» **Try it**
In the copy, include every entry exactly but none of the pictures.
BEGIN Data to examine
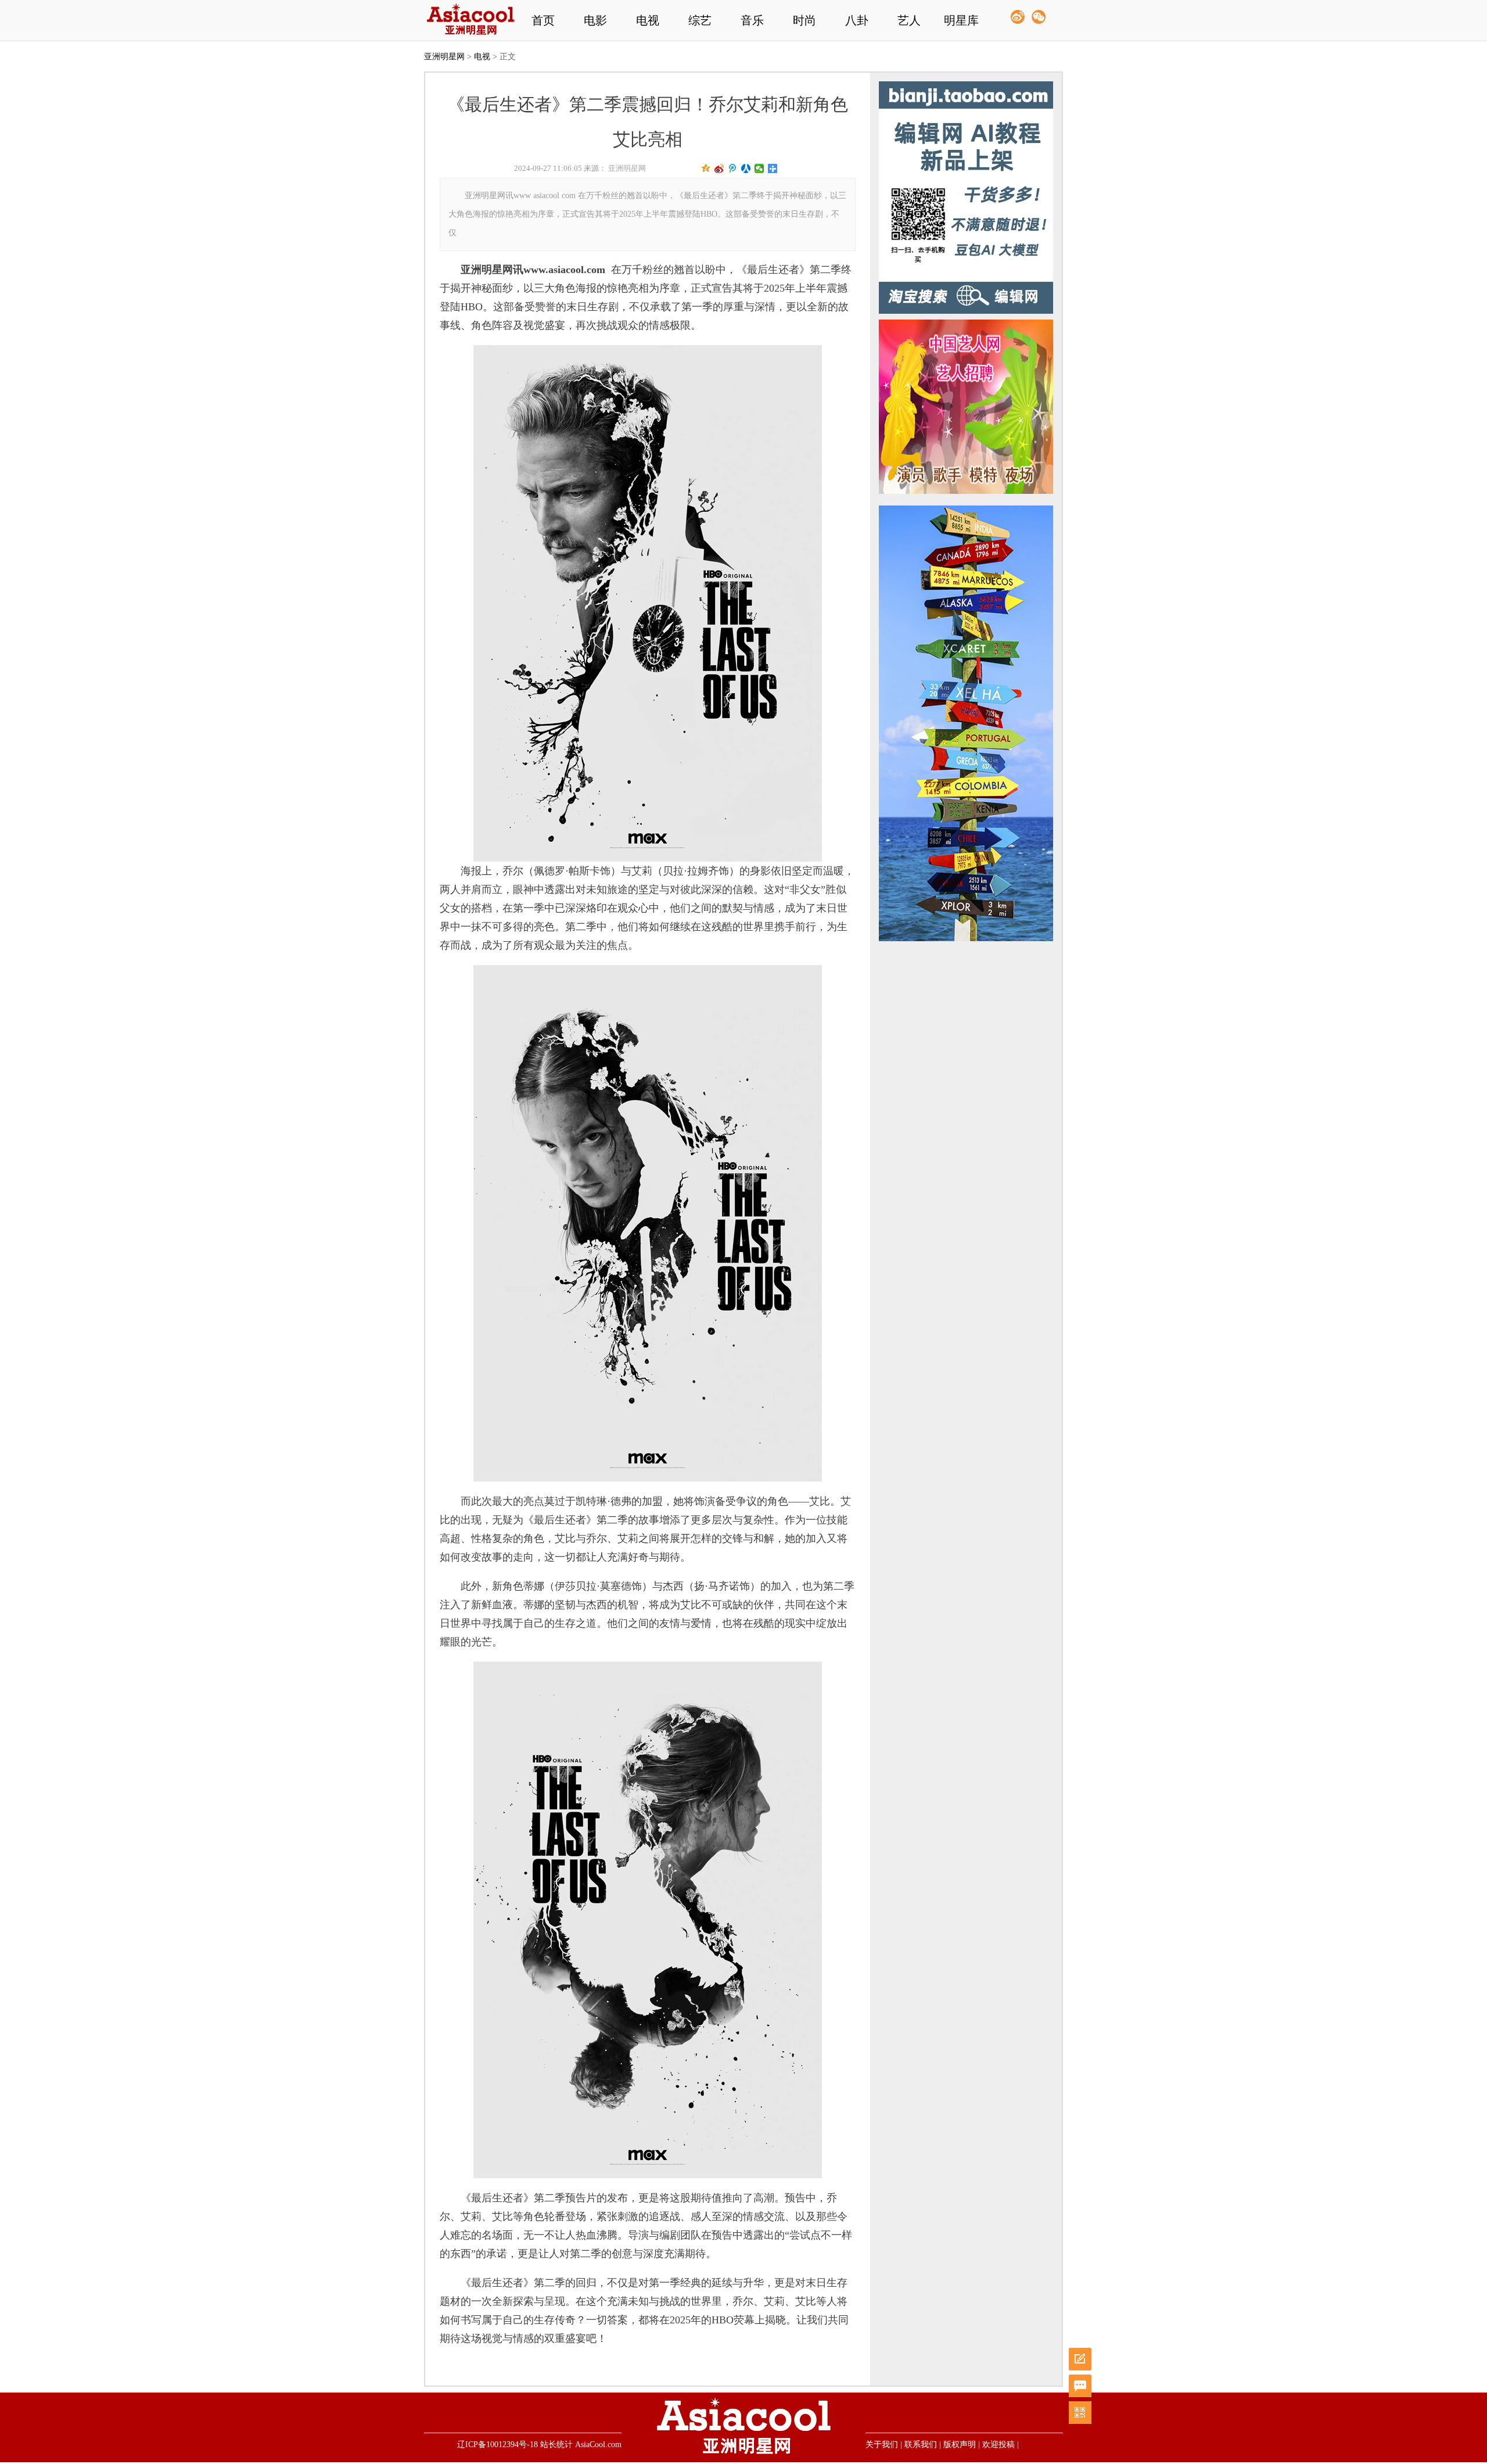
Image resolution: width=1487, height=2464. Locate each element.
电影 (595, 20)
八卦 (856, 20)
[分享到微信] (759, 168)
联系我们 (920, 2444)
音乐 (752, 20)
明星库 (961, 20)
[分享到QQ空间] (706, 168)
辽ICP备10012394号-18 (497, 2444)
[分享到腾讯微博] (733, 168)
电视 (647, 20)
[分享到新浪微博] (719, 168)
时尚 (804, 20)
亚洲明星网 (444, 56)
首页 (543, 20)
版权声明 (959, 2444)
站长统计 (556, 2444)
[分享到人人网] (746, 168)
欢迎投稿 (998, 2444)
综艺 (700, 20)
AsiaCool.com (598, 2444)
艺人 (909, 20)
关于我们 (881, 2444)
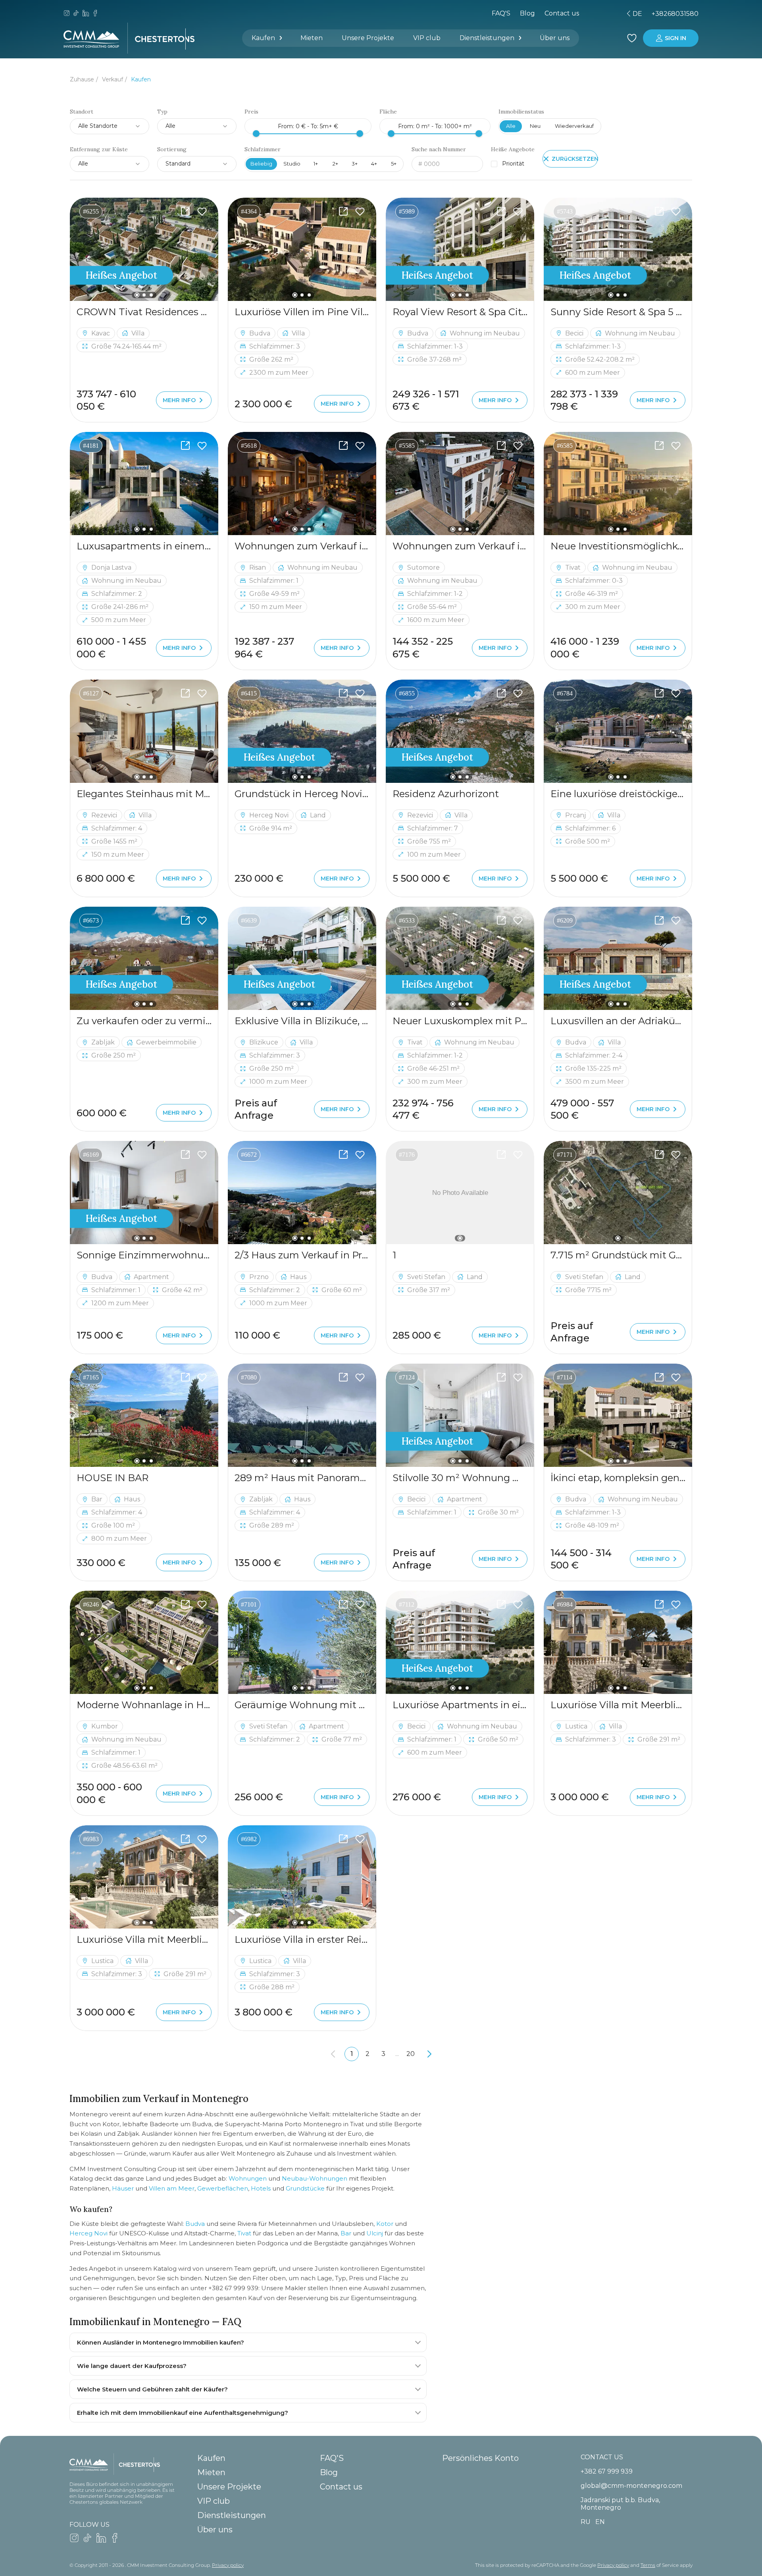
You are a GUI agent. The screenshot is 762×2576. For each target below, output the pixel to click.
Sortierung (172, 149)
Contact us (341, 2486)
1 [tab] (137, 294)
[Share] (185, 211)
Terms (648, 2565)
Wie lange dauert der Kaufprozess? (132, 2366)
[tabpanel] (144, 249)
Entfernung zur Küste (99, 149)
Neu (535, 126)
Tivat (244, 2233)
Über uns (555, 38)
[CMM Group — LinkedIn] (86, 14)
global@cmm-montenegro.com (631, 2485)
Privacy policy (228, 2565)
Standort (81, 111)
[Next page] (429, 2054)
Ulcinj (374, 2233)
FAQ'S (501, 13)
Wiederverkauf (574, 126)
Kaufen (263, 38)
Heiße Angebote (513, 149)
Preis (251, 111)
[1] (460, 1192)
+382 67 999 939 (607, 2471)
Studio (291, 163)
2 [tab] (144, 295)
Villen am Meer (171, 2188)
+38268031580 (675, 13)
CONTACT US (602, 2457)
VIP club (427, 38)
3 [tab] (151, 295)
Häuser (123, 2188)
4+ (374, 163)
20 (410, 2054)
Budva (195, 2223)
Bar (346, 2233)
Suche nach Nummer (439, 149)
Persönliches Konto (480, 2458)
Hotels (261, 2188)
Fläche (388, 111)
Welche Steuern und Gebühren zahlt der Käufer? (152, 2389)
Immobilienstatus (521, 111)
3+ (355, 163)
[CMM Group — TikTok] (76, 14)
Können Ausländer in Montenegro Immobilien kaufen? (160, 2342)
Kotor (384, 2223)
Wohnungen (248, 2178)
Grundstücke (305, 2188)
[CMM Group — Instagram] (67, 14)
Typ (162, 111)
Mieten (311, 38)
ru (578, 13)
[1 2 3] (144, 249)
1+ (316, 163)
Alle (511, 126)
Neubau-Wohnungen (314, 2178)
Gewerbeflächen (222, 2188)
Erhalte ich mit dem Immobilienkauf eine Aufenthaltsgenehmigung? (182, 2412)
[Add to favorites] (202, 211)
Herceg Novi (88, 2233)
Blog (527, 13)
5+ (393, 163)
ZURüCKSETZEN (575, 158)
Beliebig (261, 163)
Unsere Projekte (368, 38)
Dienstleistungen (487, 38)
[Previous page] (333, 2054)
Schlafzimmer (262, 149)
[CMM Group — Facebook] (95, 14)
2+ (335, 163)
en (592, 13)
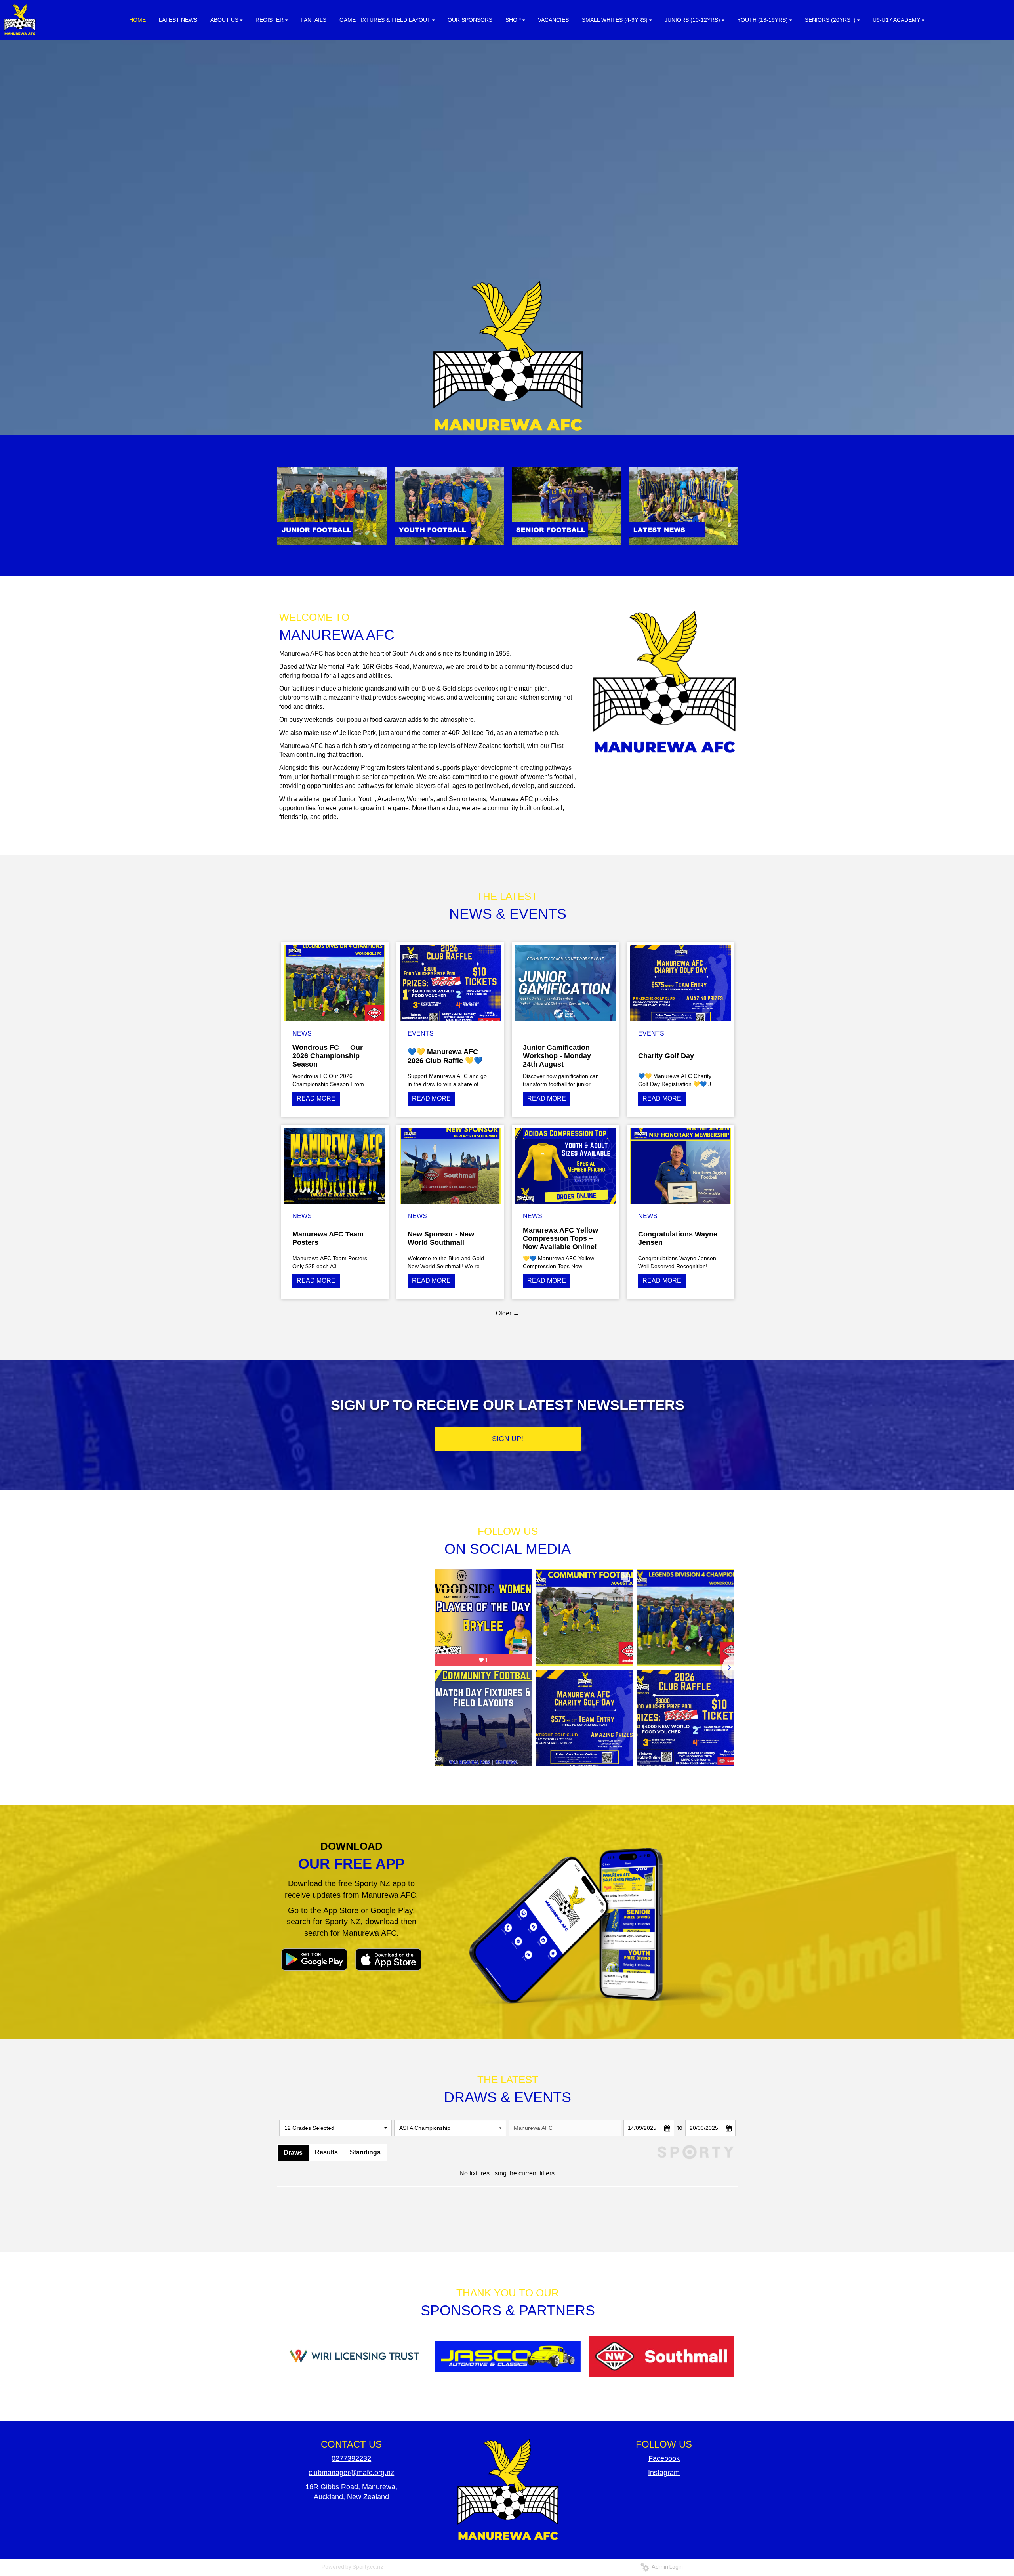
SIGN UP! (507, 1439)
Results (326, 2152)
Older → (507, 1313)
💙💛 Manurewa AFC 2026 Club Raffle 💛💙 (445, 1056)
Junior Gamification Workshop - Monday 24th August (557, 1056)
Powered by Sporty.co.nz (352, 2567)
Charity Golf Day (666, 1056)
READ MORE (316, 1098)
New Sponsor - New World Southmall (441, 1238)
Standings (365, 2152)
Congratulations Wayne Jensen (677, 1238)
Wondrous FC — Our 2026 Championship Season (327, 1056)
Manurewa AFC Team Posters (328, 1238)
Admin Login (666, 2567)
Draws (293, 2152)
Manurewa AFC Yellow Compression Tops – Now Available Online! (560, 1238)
END Data to examine
» **Task response**
Image resolution: width=1487, height=2464. Locate each element.
电影 (595, 20)
八卦 (856, 20)
[分享到微信] (759, 168)
联系我们 (920, 2444)
音乐 (752, 20)
明星库 (961, 20)
[分享到QQ空间] (706, 168)
辽ICP备10012394号-18 (497, 2444)
[分享到腾讯微博] (733, 168)
电视 (647, 20)
[分享到新浪微博] (719, 168)
时尚 (804, 20)
亚洲明星网 (444, 56)
首页 (543, 20)
版权声明 (959, 2444)
站长统计 (556, 2444)
[分享到人人网] (746, 168)
欢迎投稿 (998, 2444)
综艺 (700, 20)
AsiaCool.com (598, 2444)
艺人 (909, 20)
关于我们 (881, 2444)
You are a GUI agent. The screenshot is 762×2576. For each target below, output the pixel to click.
Sortierung (172, 149)
Contact us (341, 2486)
1 [tab] (137, 294)
[Share] (185, 211)
Terms (648, 2565)
Wie lange dauert der Kaufprozess? (132, 2366)
[tabpanel] (144, 249)
Entfernung zur Küste (99, 149)
Neu (535, 126)
Tivat (244, 2233)
Über uns (555, 38)
[CMM Group — LinkedIn] (86, 14)
global@cmm-montenegro.com (631, 2485)
Privacy policy (228, 2565)
Standort (81, 111)
[Next page] (429, 2054)
Ulcinj (374, 2233)
FAQ'S (501, 13)
Wiederverkauf (574, 126)
Kaufen (263, 38)
Heiße Angebote (513, 149)
Preis (251, 111)
[1] (460, 1192)
+382 67 999 939 (607, 2471)
Studio (291, 163)
2 [tab] (144, 295)
Villen am Meer (171, 2188)
+38268031580 (675, 13)
CONTACT US (602, 2457)
VIP club (427, 38)
3 [tab] (151, 295)
Häuser (123, 2188)
4+ (374, 163)
20 (410, 2054)
Budva (195, 2223)
Bar (346, 2233)
Suche nach Nummer (439, 149)
Persönliches Konto (480, 2458)
Hotels (261, 2188)
Fläche (388, 111)
Welche Steuern und Gebühren zahlt der Käufer? (152, 2389)
Immobilienstatus (521, 111)
3+ (355, 163)
[CMM Group — TikTok] (76, 14)
Können Ausländer in Montenegro Immobilien kaufen? (160, 2342)
Kotor (384, 2223)
Wohnungen (248, 2178)
Grundstücke (305, 2188)
[CMM Group — Instagram] (67, 14)
Typ (162, 111)
Mieten (311, 38)
ru (578, 13)
[1 2 3] (144, 249)
1+ (316, 163)
Alle (511, 126)
Neubau-Wohnungen (314, 2178)
Gewerbeflächen (222, 2188)
Erhalte ich mit dem Immobilienkauf eine Aufenthaltsgenehmigung? (182, 2412)
[Add to favorites] (202, 211)
Herceg Novi (88, 2233)
Blog (527, 13)
5+ (393, 163)
ZURüCKSETZEN (575, 158)
Beliebig (261, 163)
Unsere Projekte (368, 38)
Dienstleistungen (487, 38)
[Previous page] (333, 2054)
Schlafzimmer (262, 149)
[CMM Group — Facebook] (95, 14)
2+ (335, 163)
en (592, 13)
SIGN UP! (507, 1439)
Results (326, 2152)
Older → (507, 1313)
💙💛 Manurewa AFC 2026 Club Raffle 💛💙 (445, 1056)
Junior Gamification Workshop - Monday 24th August (557, 1056)
Powered by Sporty.co.nz (352, 2567)
Charity Golf Day (666, 1056)
READ MORE (316, 1098)
New Sponsor - New World Southmall (441, 1238)
Standings (365, 2152)
Congratulations Wayne Jensen (677, 1238)
Wondrous FC — Our 2026 Championship Season (327, 1056)
Manurewa AFC Team Posters (328, 1238)
Admin Login (666, 2567)
Draws (293, 2152)
Manurewa AFC Yellow Compression Tops – Now Available Online! (560, 1238)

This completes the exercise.